DIRECT and API authenticate issues - Outage
Incident Report for Currencycloud
Postmortem

Overview

On 31/03/21 a failure with the authentication API impacted customers authenticating via APIs and Currencycloud Direct.

Timeline

31/03/2021

11:56 UTC - Currencycloud monitoring detected a spike in errors on the /authenticate/api endpoint causing some requests to that endpoint to fail.

12:00: UTC - Currencycloud identified 5XX errors being returned on the authentication endpoint.

12:13 UTC - Currencycloud investigated a large number of requests to the /authenticate/api/ in a very short period of time which caused a row-level lock on the database. Rate limiting was introduced to reduce the impact on that endpoint.

12:48 - Currencycloud attempted to terminate processes to free up database table locks.

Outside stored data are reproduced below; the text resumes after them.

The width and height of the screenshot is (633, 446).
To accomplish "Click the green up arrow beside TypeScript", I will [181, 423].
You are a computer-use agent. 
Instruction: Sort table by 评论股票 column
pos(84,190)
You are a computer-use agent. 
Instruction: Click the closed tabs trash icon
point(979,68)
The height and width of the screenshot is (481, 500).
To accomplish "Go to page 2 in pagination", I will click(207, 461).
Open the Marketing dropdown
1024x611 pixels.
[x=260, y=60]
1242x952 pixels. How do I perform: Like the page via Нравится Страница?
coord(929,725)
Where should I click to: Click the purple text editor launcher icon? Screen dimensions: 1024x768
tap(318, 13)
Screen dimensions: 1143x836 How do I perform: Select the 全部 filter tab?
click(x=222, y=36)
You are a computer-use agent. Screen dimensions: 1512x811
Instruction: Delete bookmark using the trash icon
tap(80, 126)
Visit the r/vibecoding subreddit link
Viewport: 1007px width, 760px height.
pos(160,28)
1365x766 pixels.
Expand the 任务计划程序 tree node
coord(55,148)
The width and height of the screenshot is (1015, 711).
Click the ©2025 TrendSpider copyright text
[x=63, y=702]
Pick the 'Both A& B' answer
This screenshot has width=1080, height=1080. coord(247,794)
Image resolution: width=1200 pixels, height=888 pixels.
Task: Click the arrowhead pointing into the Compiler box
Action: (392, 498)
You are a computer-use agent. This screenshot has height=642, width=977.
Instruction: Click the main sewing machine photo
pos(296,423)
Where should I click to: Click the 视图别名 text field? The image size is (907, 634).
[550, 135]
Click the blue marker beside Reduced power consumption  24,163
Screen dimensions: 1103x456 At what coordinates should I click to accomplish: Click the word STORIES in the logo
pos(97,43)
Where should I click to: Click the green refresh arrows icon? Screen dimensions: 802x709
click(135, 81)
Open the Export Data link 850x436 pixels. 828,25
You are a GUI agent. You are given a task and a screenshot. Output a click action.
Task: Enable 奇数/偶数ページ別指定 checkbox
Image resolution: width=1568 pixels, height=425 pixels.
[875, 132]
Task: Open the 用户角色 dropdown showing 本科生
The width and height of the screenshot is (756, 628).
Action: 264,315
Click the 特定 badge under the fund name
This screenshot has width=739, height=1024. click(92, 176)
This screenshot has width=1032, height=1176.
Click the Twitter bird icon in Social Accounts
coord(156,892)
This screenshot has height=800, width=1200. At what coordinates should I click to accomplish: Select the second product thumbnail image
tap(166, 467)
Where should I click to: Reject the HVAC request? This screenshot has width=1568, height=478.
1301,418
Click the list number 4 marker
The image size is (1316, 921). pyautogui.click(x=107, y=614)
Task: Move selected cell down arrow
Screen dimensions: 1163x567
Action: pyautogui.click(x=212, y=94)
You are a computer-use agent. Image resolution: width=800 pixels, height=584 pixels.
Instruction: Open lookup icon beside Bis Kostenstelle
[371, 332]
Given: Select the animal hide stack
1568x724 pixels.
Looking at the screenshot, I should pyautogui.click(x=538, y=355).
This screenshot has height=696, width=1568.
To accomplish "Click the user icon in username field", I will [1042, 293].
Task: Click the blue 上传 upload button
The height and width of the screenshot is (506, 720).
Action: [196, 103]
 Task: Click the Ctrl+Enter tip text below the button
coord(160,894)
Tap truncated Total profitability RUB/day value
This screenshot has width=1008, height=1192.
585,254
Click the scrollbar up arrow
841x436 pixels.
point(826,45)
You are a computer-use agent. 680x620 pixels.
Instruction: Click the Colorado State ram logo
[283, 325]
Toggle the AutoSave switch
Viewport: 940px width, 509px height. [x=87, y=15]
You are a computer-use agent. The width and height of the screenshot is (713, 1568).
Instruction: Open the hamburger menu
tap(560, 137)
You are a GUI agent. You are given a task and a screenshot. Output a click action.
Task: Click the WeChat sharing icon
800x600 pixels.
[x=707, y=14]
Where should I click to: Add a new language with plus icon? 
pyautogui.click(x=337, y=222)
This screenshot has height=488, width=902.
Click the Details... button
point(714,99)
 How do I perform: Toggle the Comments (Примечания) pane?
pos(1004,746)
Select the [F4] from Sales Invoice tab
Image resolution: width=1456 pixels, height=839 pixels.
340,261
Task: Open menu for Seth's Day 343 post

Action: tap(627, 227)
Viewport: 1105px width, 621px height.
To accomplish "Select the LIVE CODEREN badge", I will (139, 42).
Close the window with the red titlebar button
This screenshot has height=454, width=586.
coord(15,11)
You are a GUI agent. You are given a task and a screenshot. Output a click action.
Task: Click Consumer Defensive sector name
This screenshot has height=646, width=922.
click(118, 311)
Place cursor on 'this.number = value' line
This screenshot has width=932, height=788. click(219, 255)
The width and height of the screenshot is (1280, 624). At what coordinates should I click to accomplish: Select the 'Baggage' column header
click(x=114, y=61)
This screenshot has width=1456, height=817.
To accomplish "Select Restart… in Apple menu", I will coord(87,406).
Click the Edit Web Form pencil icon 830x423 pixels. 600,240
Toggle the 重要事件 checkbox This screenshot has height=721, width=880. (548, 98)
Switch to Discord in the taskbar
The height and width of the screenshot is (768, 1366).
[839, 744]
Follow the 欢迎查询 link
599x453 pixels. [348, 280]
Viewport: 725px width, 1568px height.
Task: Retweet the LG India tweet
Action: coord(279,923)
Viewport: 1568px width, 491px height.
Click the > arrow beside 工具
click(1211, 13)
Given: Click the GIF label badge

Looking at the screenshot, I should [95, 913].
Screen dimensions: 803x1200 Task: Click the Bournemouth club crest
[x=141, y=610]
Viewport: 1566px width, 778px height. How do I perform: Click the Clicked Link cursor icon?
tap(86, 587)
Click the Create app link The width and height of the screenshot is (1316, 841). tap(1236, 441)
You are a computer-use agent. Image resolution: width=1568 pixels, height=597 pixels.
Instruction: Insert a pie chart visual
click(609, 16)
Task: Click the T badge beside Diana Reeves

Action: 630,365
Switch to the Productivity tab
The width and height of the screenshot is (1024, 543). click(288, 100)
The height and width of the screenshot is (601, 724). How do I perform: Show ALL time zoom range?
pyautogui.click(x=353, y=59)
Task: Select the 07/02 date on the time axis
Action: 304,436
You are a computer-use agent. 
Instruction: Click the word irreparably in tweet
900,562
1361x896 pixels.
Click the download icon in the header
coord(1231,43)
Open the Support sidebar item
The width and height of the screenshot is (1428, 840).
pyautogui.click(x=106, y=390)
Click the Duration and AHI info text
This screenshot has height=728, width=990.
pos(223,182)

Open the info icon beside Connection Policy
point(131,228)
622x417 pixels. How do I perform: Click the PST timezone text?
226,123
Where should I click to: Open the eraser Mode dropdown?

12:52 UTC - All requests to /authenticate/api continued to fail after the previous solution.

13:03 UTC - A rolling restart of api-v2 was attempted to clear the database locks.

13:33 UTC - Service Restored.

13:40 UTC - Rate limiting mitigations removed.

15:40 UTC - Currencycloud performed an emergency code change to prevent the issue from recurring.

Resolution

A restart of the api-v2 cleared the database locks along with a code change to prevent future issues.

Root Cause Analysis

A sudden increase in authentication requests to the authenticate API, caused a row-level lock in the corresponding table in the database, multiple authorisation requests timed out and failed causing a snowball effect of more authentications attempts. This maxed out the thread pool available,  extending the problem to other customers.

Remediation Items

  • Implement monitoring on DML latency in DEMO and PROD - COMPLETED.
  • Implementation of code change to prevent Database locks on authentication requests - COMPLETED.
  • Review and implement rate limiting on the authentication/api - COMPLETED.
Posted Apr 07, 2021 - 13:45 UTC

Resolved
Service has remained stable but the teams are continuing to monitor
Posted Mar 31, 2021 - 15:21 UTC
Monitoring
We have restored service but are going to monitoring the system closely
Posted Mar 31, 2021 - 13:24 UTC
Update
Service looks to have failed - urgent action is taking to resolve
Posted Mar 31, 2021 - 13:06 UTC
Investigating
We are currently investigating an issue with /authenticate/api

This will impact some customers authenticating on DIRECT and via the API

Teams are working to restore the services as quickly as possible
Posted Mar 31, 2021 - 12:56 UTC
This incident affected: API and Paydirect.io / Direct.